Special to the World.
Columbia, S. C., Sept. 30—Five of the six Negro delegates to the South Carolina Constitutional Convention, which proposes to disfranchise the blacks, have joined in the following address to the North, through The World:
To the Editor of the World:
The Seventh Constitutional Convention called in South Carolina is in session. It has been called for the purpose of dealing with the Negro problem. Those who have advocated its assembling have been explicit in their declaration of the purposes to be accomplished—the disfranchisement of the Negro and the elimination of him entirely, not from a participation in elections, for he has not since 1886 had any show at all in any of the elections held in the State, but of the possibility of the Negro uniting with the conservative Democratic faction and thus oust from place and power those now in control of the Government.
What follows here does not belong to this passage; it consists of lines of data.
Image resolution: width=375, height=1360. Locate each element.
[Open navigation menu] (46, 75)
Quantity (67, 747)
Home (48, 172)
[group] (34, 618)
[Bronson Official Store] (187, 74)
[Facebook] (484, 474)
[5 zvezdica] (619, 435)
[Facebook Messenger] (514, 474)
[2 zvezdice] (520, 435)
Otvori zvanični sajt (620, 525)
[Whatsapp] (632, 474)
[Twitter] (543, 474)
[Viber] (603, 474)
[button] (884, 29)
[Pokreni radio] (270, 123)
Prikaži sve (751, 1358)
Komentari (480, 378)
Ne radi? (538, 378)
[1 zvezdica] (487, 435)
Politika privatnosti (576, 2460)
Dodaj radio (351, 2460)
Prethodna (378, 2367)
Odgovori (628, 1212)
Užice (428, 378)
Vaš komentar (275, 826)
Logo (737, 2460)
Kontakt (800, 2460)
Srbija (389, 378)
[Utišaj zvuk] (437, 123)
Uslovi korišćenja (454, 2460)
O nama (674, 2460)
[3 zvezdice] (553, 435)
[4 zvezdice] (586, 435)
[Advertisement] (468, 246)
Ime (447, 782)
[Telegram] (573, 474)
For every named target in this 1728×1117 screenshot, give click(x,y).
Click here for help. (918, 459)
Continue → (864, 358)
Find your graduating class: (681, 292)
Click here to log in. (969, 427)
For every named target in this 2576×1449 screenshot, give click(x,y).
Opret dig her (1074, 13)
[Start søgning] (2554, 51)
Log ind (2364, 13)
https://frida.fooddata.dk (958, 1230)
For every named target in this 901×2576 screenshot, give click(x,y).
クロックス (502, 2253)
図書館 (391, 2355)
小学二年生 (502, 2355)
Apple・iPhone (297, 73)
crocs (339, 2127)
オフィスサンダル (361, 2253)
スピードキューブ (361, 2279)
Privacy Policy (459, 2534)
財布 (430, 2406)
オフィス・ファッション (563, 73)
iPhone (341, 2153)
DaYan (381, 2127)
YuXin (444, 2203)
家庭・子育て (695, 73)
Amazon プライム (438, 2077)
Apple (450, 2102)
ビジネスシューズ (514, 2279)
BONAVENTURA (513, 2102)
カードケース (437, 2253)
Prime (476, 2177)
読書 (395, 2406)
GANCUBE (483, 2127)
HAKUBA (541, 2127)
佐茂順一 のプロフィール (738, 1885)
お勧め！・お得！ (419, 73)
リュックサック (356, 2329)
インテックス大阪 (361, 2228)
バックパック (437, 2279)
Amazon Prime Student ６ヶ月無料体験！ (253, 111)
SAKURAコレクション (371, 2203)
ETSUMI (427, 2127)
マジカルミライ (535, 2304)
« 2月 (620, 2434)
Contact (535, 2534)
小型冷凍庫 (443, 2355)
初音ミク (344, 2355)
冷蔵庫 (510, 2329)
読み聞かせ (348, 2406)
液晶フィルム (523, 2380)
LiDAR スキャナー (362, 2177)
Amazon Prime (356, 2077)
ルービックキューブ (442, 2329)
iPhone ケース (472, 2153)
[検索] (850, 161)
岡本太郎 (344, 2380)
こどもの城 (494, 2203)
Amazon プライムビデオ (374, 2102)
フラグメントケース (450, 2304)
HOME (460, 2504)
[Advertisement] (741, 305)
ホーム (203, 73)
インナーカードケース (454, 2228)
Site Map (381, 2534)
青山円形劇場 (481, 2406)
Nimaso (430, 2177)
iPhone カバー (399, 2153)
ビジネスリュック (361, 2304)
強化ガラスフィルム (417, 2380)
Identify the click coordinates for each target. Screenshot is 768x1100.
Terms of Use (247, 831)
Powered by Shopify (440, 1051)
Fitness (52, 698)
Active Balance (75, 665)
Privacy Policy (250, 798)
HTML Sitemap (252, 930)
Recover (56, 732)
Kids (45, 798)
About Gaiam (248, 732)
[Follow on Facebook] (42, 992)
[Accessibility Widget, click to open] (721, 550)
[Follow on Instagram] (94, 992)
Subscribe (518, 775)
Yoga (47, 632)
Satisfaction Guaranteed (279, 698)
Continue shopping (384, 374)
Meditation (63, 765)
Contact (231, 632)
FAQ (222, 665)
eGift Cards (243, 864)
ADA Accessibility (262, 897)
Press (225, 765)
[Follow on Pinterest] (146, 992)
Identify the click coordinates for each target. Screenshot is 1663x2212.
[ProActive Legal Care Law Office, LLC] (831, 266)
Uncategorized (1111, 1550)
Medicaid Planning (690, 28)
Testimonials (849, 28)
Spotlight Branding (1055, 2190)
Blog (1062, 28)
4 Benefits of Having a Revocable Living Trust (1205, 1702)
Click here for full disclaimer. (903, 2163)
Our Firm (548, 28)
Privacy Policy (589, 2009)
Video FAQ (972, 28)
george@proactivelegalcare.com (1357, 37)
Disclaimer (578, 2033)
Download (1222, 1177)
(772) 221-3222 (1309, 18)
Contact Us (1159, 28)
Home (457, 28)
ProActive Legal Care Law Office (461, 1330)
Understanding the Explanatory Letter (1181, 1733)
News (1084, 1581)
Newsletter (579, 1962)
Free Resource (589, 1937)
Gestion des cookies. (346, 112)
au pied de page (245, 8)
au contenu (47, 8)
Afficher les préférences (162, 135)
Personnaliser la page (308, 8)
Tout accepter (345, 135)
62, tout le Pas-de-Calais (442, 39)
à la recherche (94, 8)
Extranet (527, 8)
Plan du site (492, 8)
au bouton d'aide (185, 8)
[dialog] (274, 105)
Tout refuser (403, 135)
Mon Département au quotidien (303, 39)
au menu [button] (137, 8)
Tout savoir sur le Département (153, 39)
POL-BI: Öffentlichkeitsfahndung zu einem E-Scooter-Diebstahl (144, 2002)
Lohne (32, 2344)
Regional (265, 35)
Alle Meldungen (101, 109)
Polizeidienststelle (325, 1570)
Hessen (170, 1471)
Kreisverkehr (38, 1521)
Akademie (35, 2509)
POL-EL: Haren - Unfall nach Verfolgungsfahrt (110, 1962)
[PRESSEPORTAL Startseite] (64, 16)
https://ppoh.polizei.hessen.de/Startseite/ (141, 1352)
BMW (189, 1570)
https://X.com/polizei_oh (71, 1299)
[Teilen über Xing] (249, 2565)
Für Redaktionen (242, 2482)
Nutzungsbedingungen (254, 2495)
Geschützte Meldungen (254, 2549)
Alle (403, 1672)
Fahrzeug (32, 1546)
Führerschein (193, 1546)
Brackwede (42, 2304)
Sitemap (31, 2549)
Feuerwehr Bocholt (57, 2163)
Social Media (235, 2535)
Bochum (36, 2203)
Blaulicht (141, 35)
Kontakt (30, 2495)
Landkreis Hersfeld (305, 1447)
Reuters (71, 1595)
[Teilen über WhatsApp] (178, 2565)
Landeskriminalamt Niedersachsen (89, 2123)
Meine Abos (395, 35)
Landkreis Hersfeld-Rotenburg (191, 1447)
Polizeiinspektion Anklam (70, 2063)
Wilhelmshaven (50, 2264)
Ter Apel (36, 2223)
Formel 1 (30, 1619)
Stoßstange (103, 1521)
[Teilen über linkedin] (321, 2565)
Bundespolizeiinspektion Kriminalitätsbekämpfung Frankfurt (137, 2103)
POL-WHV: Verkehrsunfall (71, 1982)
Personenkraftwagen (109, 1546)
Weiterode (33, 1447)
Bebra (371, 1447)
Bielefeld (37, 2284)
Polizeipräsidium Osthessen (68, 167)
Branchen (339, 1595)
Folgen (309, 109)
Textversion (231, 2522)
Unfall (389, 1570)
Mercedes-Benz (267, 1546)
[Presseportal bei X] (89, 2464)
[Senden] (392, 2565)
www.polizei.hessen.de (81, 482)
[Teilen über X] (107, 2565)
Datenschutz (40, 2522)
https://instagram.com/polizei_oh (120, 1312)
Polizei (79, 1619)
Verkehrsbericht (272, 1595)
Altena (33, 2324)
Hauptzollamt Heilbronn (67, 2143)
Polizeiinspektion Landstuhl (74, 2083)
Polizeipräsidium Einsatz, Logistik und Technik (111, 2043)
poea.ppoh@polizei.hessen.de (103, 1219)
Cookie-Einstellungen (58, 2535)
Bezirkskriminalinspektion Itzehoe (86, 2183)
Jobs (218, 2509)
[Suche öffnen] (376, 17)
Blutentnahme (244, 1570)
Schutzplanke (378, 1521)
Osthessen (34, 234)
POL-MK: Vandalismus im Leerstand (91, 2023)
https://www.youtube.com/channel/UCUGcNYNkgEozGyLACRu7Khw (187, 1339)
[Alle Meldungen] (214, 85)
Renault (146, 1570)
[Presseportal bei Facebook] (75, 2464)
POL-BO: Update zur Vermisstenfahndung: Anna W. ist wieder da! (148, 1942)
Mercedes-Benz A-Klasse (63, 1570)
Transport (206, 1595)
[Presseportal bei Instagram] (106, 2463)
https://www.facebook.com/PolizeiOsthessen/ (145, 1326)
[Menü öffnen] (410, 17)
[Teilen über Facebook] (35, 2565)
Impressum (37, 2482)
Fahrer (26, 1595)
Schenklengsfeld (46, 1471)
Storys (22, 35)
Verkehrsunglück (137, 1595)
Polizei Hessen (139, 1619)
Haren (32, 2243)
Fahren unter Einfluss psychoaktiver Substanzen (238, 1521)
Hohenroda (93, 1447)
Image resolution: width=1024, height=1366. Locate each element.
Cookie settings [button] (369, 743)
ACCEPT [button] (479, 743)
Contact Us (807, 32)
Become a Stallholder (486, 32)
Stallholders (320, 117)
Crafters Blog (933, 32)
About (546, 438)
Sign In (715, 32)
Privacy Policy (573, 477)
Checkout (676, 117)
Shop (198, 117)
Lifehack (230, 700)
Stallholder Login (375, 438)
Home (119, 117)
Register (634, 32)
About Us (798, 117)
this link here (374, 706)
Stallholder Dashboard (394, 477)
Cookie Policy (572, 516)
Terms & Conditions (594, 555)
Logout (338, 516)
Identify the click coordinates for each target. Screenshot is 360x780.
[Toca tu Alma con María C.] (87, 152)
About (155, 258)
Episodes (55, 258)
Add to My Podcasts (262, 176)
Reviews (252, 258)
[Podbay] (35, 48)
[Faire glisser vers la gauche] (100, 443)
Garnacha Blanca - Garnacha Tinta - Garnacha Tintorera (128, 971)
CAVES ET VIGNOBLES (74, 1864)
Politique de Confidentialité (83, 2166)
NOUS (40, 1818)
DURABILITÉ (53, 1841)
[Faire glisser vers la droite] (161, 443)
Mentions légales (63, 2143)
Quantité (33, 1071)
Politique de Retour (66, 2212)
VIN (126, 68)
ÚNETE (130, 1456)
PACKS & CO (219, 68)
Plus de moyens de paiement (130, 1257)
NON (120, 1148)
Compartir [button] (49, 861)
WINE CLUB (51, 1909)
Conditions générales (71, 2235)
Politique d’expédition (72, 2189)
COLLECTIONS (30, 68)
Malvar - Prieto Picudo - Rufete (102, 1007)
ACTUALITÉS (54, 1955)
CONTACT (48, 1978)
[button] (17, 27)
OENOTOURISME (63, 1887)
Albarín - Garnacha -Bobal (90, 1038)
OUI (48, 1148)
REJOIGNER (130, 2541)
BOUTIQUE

The chief obstacle in the way of accomplishing what is desired is the Fourteenth and Fifteenth Amendments to the Federal Constitution. This difficulty removed, there will be plain sailing.
The Hon. Benjamin Ryan Tillman, who is the head and front of the movement, has not been at all politic or hypocritical as to his intentions. He has said that his object is to disfranchise as many Negroes as he possibly can without disfranchising a single white man, except for crime.